[EXTRACT TO READ]
Class npgeom is used to store data that will be processed as those of a nonparametric geometric mixture.

Function npgeom creates an object of class npgeom, given values and weights/frequencies.

Function rnpgeom generates a random sample from a geometric mixture and saves the data as an object of class npgeom.

Function dnpgeom is the density function of a Poisson mixture.

Function pnpgeom is the distribution function of a Poisson mixture.

Usage

npgeom(v, w=1, grouping=FALSE)
rnpgeom(n, mix=disc(0.5))
dnpgeom(x, mix=disc(0.5), log=FALSE)
pnpgeom(x, mix=disc(0.5), lower.tail=TRUE, log.p=FALSE)

Arguments

v

a numeric vector that stores the values of a sample.
w

a numeric vector that stores the corresponding weights/frequencies of the observations.
grouping

logical, whether or not use frequencies (w) for identical values.

[GIVEN INSTRUCTION A]
Answer these questions from the npgeom documentation:
(i) What does function rnpgeom generate?
(ii) In the usage line for npgeom, what is the default value of grouping?
(iii) What does the argument w store?
[GIVEN INSTRUCTION B] Set down everything in the npgeom documentation from "Function rnpgeom generates" down to "dnpgeom(x, mix=disc(0.5), log=FALSE)", word for word.

[COLLECTED DATA]
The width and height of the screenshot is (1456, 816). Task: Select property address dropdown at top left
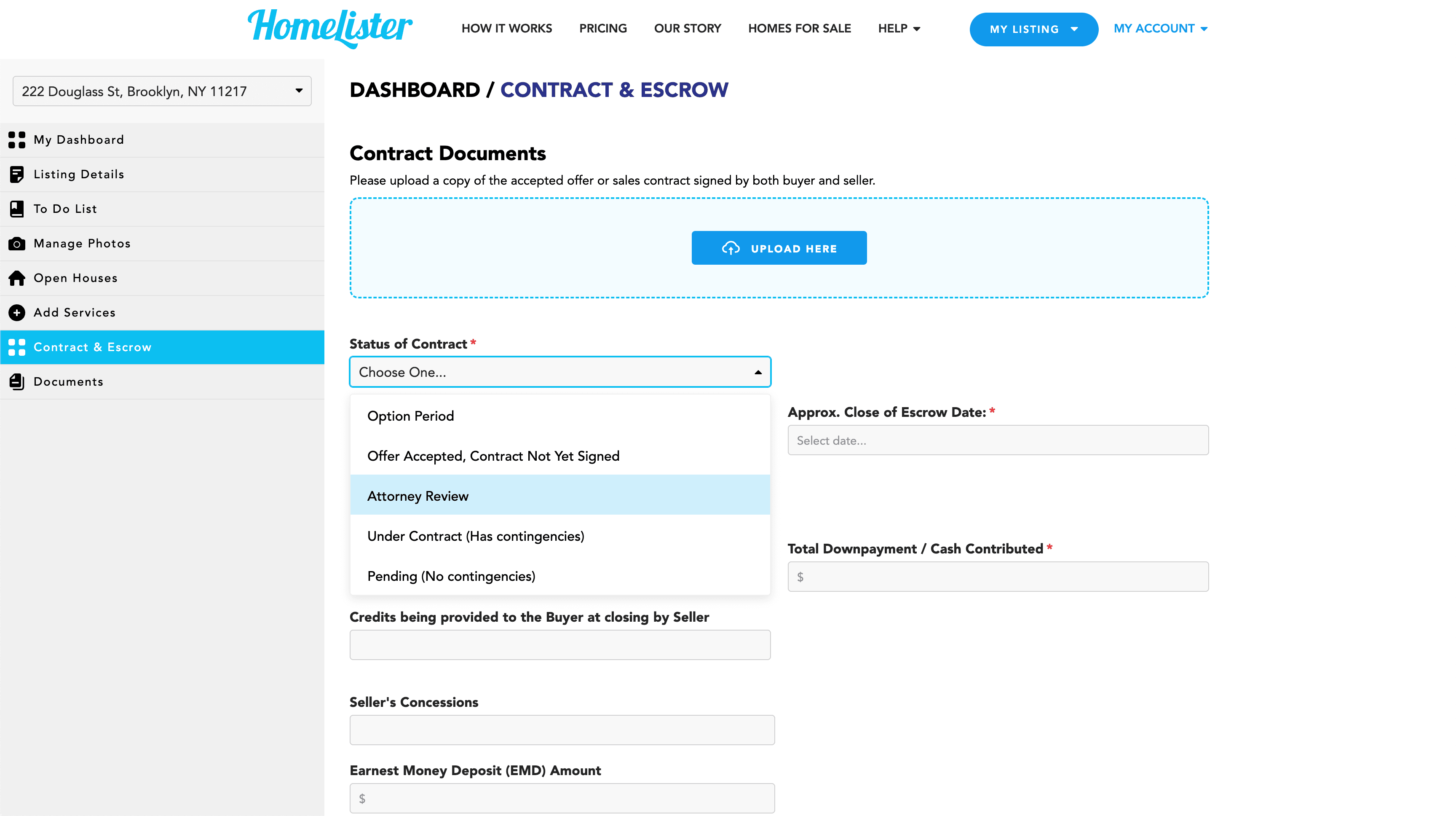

[COMPLETE RESPONSE A]
(i) A random sample from a geometric mixture, saved as an object of class npgeom.
(ii) FALSE
(iii) The corresponding weights/frequencies of the observations.

[COMPLETE RESPONSE B]
Function rnpgeom generates a random sample from a geometric mixture and saves the data as an object of class npgeom.

Function dnpgeom is the density function of a Poisson mixture.

Function pnpgeom is the distribution function of a Poisson mixture.

Usage

npgeom(v, w=1, grouping=FALSE)
rnpgeom(n, mix=disc(0.5))
dnpgeom(x, mix=disc(0.5), log=FALSE)